Translating G9a epigenetics' role: From cell machinery to cancer therapy.

Aberrant epigenetic patterns, and specifically, abnormal histone methylation accumulation, are known hallmarks of cancer development and progression. Considering this mechanism, the histone methyltransferase G9a has emerged as a key player influencing several oncogenic signaling pathways. The targeted histone residue dictates its primary enzymatic role on tumor suppressor gene silencing. Nonetheless, under similar cancer-related contexts, this enzyme can also methylate non-histone proteins, mainly related to oncogenic signaling. With this, G9a further promotes a mesenchymal and stem-cell-like phenotype, ultimately driving drug resistance acquisition. However, even though G9a has been reported as an oncogenic driver in several tumor models, as is the case with prostate cancer (PCa), the specific molecular networks altered by its hyperactivation need further investigation. In this review, we provide a comprehensive overview of the epigenetic role of G9a in cancer, and specifically, in PCa, highlighting the current research status of G9a-targeted therapies.
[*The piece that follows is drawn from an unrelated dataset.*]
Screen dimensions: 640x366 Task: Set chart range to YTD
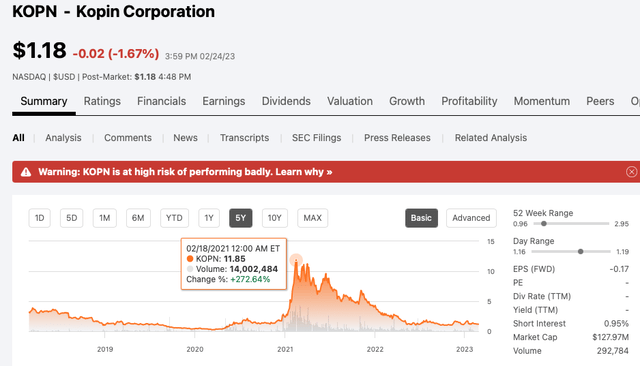(174, 218)
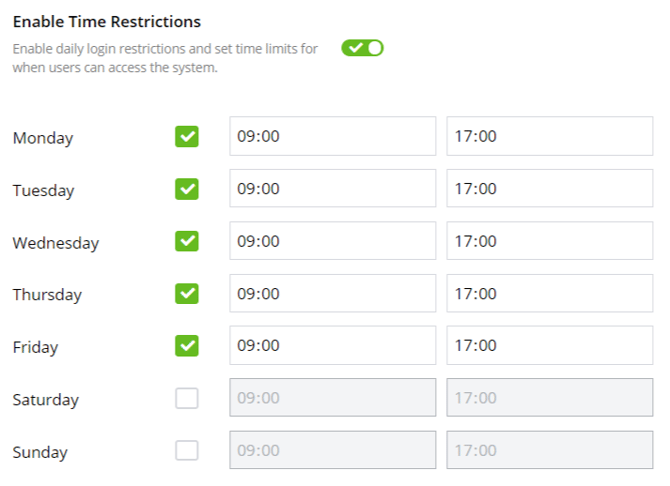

From the literature, we can conclude that while significant progress has been made in characterizing the molecular mechanisms regulated by G9a in cancer, elucidating its context-specific roles across tumor types remains a key challenge to identify potential tumor vulnerabilities. This knowledge could facilitate the rational design of targeted treatment strategies incorporating G9a inhibitors, either as monotherapy or in combination with existing standard-of-care regimens, with the potential to enhance clinical outcomes.